05/04/2018 by Alexander Fitzgerald
Hand Analysis

You’re sitting in the WPT Borgata Winter Poker Open. Many players are raise/calling goofy hands out of position. 5 4, K T. You haven’t had many hands go your way.

You get dealt Jacks UTG+2. The blinds are 250/500. You open to 1700.

It gets folded around to a Latino gentleman in the big blind. He has played 30% of the hands during the day, but he limps generally. He likes to call preflop when someone else raises, and then calls when someone squeezes.

He looks at your raise and asks the dealer quietly, “how much is it?”

He then stamps out 5800 and stares you down.

You have 22K in your stack.

What do you do?

(Actually come up with an answer before you scroll down. It makes the learning process more fun and memorable).

I’ll tell you what I did here.


The guy was jacked up, leaning back and forth in his seat.

Have you ever watched a great pitcher? He realizes life is a rhythmic experience.

If you get in a flow state as the batter you’re likely to succeed. His job is to deny you that while he finds his flow.

You see them try to time their wind-ups perfectly. They call off pitches.

Batters do the same thing. If they see the pitcher keyed up and ready to go they call time to “adjust their batting gloves.”

Many of you deny this part of your game.

Screen Shot 2018 03 07 at 10.41.53

This guy was jacked up and ready to go. That means he can tell me something.

He’s energetic. What hands make you energetic?

If you’re bluffing, do you draw attention to yourself? Or do you sit there and try not to be detected by the passing predator?

I thought he would give me more information if I waited, so I did.

I jam here 98% of the time, but that number is not 100%. You should never do something 100% of the time in poker unless it’s calling all-in with Aces.

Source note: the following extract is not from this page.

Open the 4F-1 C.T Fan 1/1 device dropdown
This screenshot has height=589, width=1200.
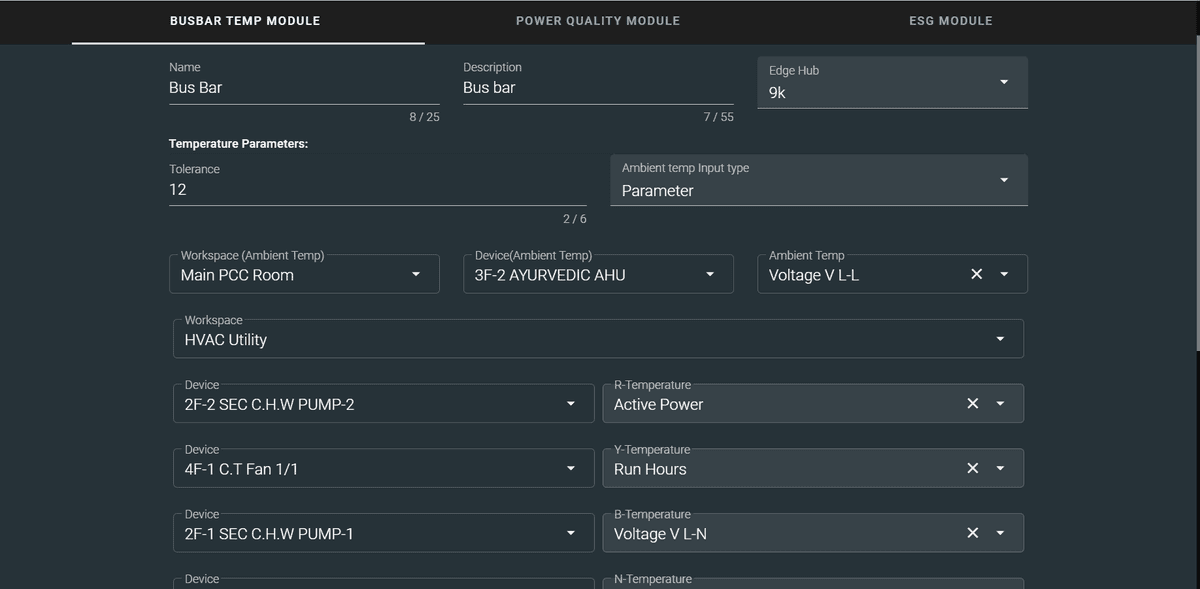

We’ve all seen the 209-year-old at our cardroom cold fivebet jam. We know to fold KK there preflop.

There are many spots like that in No Limit Hold’em if you look for them.

By the way, don’t you find it interesting he instantly threebet me?

That’s why I love larger opening sizes. People are awful at threebetting them as a bluff. I have the data to prove it.

When they do threebet me live with less than a premium they do this…

“How much is the bet?”

Dealer responds

Confused face


If your whole life you’ve been hitting fastballs, then what is going to happen when you see your first curve?

You need a couple seconds to process it, and decide if you really want to run the play. Perhaps you’d normally threebet small here with TT, but would you do it versus that open?

There are only one or two hands that don’t really care what you opened to preflop. What hands are those?

How much time did he take? Did it seem like he cared about my open size, or does it seem like he didn’t care?

This guy didn’t care. He didn’t need a few seconds to debate calling with TT.

I don’t think he threebet/calls with TT here even 50% of the time. If that’s the case, what am I beating?

This is an old clarification trick I use in my lessons but I always forget live. Ask yourself, “Would he do this with ___” and fill the empty space with the best hand you beat.

If he doesn’t do that action with that hand, what exactly are you beating?

If you beat nothing why would you jam?

I did a ton of research for my new project Master Tournament Poker In One Class. I was trying to to find the 5% of inputs that gave you 99% of the gains.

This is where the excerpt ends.